Example of the query :
index="A" sourcetype="AB" source="C"
| eval launch_time=round(strptime(launch_time, "%Y-%m-%dT%H:%M:%S"),0)
| eval search_time=now()
| eval launched_since=round((search_time-launch_time)/86400,0)
| where launched_since > 7
| dedup id sortby -_time
| lookup all_ids account_id OUTPUT acc_name site | site=*
| join type=outer id [ search index="A" sourcetype="AC" source="D" earliest=-30d
| lookup all_ids account_id OUTPUT acc_name site | site=*
| rename agentId as id
| dedup rpg id
| sort rpg
| stats values(rpg_name) as pg by id acc_name site
| eval Name=if(like(pg,"%name1/%"),"Name1","Name2")
| table id title platform pg Name]
| table site acc_name id pg Name launched_since
| dedup acc_name id
| eval Name2=if(isnull(Name), "NULL", Name)
| stats count(id) as count by Name2
Is it possible to make a search more efficient ?
Thanks in advance !
You need to be careful using join, especially when in your example you are searching over 30 days.

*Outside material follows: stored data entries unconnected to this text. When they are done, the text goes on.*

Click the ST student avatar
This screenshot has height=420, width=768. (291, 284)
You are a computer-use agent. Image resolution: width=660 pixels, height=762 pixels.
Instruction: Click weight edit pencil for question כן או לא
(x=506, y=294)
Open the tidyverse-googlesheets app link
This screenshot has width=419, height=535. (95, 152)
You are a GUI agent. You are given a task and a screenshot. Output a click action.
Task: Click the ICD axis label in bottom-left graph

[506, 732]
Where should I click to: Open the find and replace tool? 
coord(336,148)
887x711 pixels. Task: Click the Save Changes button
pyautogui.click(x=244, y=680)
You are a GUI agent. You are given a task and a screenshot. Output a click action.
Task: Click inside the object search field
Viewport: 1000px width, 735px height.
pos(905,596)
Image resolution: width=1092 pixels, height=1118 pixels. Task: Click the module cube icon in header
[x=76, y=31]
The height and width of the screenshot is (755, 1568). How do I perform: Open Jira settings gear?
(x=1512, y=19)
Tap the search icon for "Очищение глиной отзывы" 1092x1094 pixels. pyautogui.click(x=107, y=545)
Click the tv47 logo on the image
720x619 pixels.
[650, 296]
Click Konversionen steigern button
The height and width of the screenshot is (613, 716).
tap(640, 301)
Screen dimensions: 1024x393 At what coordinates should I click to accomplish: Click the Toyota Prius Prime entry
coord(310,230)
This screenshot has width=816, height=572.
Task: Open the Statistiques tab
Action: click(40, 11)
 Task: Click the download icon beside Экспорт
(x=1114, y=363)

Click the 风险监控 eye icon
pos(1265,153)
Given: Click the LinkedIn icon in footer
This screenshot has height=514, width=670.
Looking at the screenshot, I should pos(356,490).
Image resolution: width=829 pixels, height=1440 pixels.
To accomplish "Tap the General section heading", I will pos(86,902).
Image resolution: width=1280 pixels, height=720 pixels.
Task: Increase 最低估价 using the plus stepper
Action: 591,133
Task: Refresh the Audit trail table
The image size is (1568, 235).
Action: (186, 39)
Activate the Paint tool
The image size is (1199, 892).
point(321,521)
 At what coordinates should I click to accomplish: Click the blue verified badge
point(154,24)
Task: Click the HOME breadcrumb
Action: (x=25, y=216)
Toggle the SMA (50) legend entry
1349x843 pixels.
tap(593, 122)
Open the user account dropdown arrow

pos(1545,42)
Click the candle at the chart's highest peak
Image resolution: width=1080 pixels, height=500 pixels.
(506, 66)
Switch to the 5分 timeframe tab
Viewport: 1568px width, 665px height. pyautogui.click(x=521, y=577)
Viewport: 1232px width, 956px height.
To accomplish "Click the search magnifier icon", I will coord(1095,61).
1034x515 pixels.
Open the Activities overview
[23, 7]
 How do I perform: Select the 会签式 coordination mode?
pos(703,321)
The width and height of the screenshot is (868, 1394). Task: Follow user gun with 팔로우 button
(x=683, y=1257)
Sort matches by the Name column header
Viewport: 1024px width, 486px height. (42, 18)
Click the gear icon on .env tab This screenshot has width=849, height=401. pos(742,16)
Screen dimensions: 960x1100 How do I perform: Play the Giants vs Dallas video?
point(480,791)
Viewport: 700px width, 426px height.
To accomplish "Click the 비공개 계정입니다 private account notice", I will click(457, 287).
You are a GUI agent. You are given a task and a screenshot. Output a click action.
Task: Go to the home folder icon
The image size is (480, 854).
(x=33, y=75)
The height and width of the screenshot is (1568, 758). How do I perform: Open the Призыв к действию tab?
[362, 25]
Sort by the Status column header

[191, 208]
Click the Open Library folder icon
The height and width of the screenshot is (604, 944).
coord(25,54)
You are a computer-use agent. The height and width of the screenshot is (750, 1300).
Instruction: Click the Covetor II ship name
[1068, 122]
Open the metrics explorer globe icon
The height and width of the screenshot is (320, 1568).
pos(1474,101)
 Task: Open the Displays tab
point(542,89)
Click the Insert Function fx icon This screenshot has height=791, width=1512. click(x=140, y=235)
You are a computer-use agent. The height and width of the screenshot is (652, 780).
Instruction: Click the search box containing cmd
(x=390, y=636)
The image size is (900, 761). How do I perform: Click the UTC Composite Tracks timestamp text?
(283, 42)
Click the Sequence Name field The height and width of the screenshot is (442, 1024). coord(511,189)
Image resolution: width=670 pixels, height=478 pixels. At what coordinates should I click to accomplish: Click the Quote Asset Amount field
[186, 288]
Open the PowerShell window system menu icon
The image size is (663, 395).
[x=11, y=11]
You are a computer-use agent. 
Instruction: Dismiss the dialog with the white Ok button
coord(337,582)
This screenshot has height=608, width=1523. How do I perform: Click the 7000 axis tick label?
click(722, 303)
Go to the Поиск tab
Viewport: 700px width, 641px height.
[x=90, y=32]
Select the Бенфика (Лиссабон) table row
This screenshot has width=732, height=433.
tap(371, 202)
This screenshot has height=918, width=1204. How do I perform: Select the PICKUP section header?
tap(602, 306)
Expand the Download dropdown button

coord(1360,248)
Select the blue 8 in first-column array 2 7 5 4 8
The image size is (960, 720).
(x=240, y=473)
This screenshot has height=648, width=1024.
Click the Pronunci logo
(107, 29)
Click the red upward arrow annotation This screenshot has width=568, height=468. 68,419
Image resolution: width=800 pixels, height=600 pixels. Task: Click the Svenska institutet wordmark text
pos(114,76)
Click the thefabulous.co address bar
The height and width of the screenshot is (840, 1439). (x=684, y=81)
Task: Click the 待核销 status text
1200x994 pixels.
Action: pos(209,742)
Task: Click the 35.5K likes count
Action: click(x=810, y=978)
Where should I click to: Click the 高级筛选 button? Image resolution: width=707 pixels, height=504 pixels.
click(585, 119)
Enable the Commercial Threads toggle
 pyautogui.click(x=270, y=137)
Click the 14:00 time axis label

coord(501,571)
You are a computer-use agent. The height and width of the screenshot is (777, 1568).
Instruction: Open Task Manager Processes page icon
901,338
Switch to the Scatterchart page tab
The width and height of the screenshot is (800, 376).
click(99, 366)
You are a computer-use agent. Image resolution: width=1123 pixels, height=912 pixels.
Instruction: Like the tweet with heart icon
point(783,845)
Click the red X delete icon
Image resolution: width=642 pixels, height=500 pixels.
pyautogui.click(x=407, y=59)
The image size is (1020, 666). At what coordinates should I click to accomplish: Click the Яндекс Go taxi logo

There are subsearch limits that apply to join, particularly in the time for the subsearch to run and the size of the subsearch result set - I think it's 60 seconds and 50,000 items by default.
Generally there are always ways to avoid joins, but given your example, I have the following observations.
However, I have almost always found the construct of
(search data set 1 date_range_1) OR (search data set 2 date_range_2)
| eval ds1=if(!isnull(field_in_ds1),1,0)
and then using eval/if and stats to aggregate the two data sets accordingly to be more efficient than most joins when working with large data sets.
One big problem with joins is that you will almost never know that your join has hit a limit and that you have not got the right set of results in the subsearch, which will then cause the outer search to be incorrect (but that's when we call them 'statistics' right?? :))
Hope this helps
Thanks for your answer.
I applied your recommandations but the join is still really inefficient.
I did not mention it in my initial demand, but I have rex command in the sub search : is this can slow down the global search ?
1. Use fields to get the required fields only after the base search in both the searches. this will improve performance
index="A" sourcetype="AB" source="C"
| fields X Y Z
2. You can optimize the sub search specifically these three
| dedup rpg id
| sort rpg
| stats values(rpg_name) as pg by id acc_name site